■ **EXTRAIT SOURCE**
------------------------------------

Déplacment du Premier ministre en Charente
Question de :
M. Jérôme Lambert
Charente (3e circonscription) - Socialistes et apparentés
Question posée en séance, et publiée le 8 mai 2019
DÉPLACEMENT DU PREMIER MINISTRE EN CHARENTE
M. le président. La parole est à M. Jérôme Lambert.
M. Jérôme Lambert. Monsieur le Premier ministre, vous venez de passer deux jours en Charente pour vous rendre compte sur le terrain des résultats des politiques que vous conduisez. Pour vous interroger à ce propos je retiendrai deux temps d'échanges auxquels j'ai assisté.
Les producteurs laitiers et les éleveurs bovins vous ont indiqué leurs déceptions à propos des conséquences de la loi Agriculture et alimentation, adoptée en octobre dernier : pas d'augmentation significative du prix du lait, et même une baisse de 4 % des prix de la viande aux producteurs.
M. Fabien Di Filippo. On vous l'avait bien dit !
M. Jérôme Lambert. Devant votre étonnement les producteurs vous ont indiqué que tout cela était le résultat de votre loi. Monsieur le Premier ministre, vous avez eu là un compte rendu de terrain très clair !
Votre loi a cependant servi de prétexte à la grande distribution pour augmenter ses prix pour les consommateurs. Qui sont les grands gagnants de votre politique ?

------------------------------------

■ **MATÉRIEL EXTRAIT**
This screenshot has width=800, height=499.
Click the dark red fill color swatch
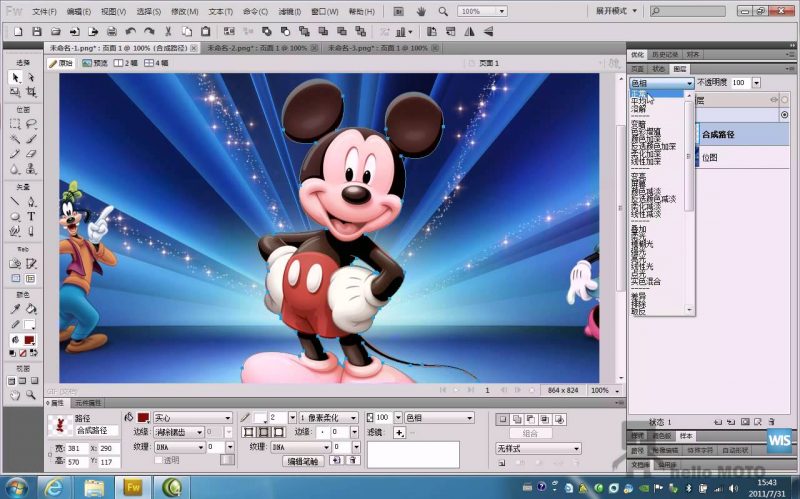[x=143, y=417]
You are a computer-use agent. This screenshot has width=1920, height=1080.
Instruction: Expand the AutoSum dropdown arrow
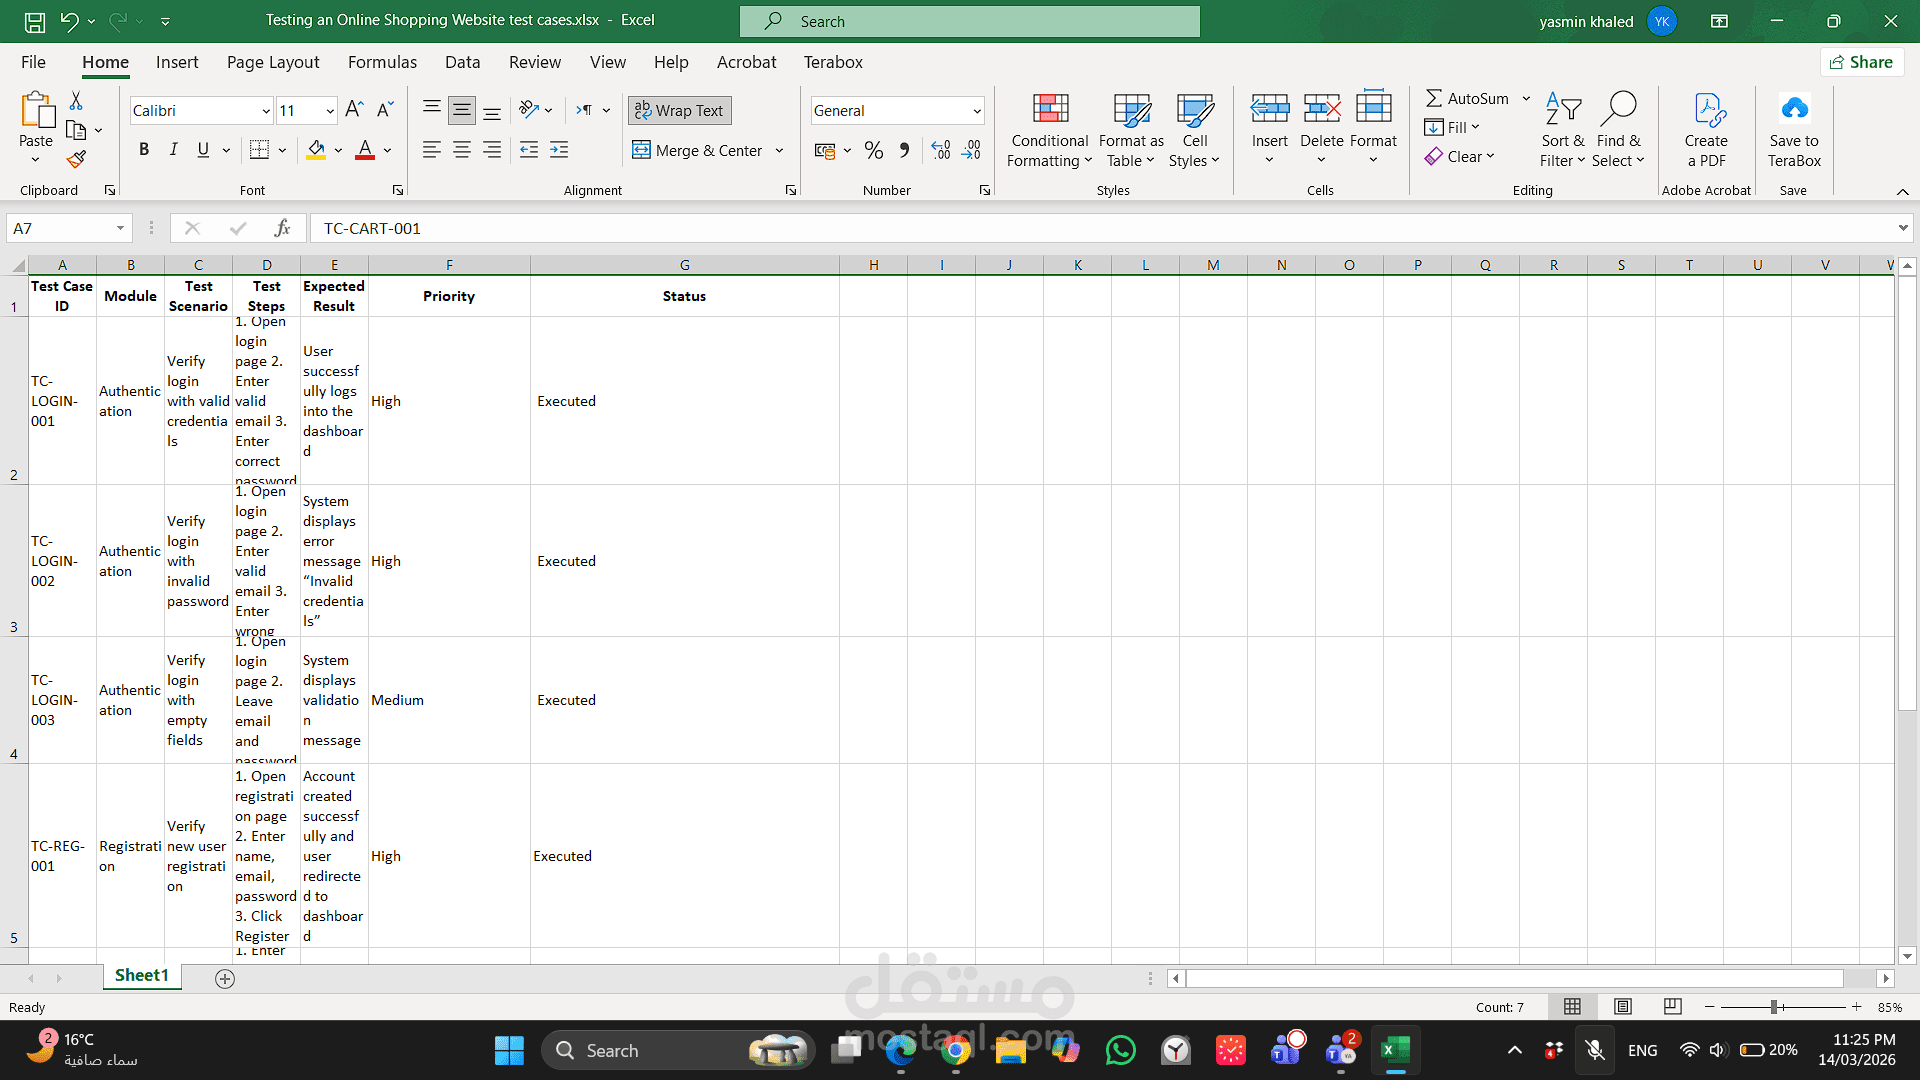pyautogui.click(x=1526, y=98)
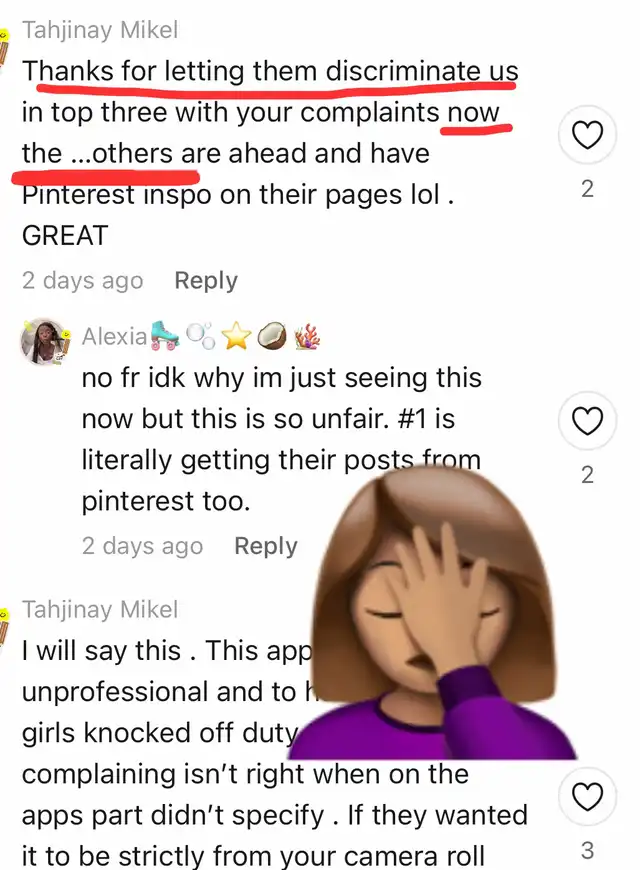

------------------------------------

■ **TRAVAIL À FAIRE**
**a)** Recopiez le passage du texte sur le déplacement du Premier ministre en Charente compris entre « M. Jérôme Lambert. Monsieur » et « viande aux producteurs. », bornes incluses.
**b)** Rédigez la suite du texte sur le déplacement du Premier ministre en Charente, à partir de sa dernière phrase.

■ **LES RÉPONSES**
**a)**
M. Jérôme Lambert. Monsieur le Premier ministre, vous venez de passer deux jours en Charente pour vous rendre compte sur le terrain des résultats des politiques que vous conduisez. Pour vous interroger à ce propos je retiendrai deux temps d'échanges auxquels j'ai assisté.
Les producteurs laitiers et les éleveurs bovins vous ont indiqué leurs déceptions à propos des conséquences de la loi Agriculture et alimentation, adoptée en octobre dernier : pas d'augmentation significative du prix du lait, et même une baisse de 4 % des prix de la viande aux producteurs.

**b)**
Vous avez ensuite rencontré des salariés d'une manufacture, afin de faire le bilan des mesures prises en faveur du pouvoir d'achat. Que vous ont-ils dit ? Leur première expression, je l'ai relevée, a été de vous répondre tout simplement : zéro impact ! Pas de droit à la prime d'activité, même en étant rémunérés au SMIC, en raison des revenus même très modestes d'un conjoint – comme une pension d'invalidité, l'exemple vous a été donné ! Pas d'impact non plus de la défiscalisation car aucun salarié n'était soumis à l'impôt sur le revenu en étant payé au SMIC même après vingt ans d'ancienneté.
Par contre, ils vous ont tous dit que les charges de la vie courante augmentent, le carburant et l'énergie en particulier, et évoqué l'impossibilité de changer de véhicule pour venir travailler même avec la prime à cause du refus du banquier !
M. Pierre Cordier. À part ça le pouvoir d'achat augmente !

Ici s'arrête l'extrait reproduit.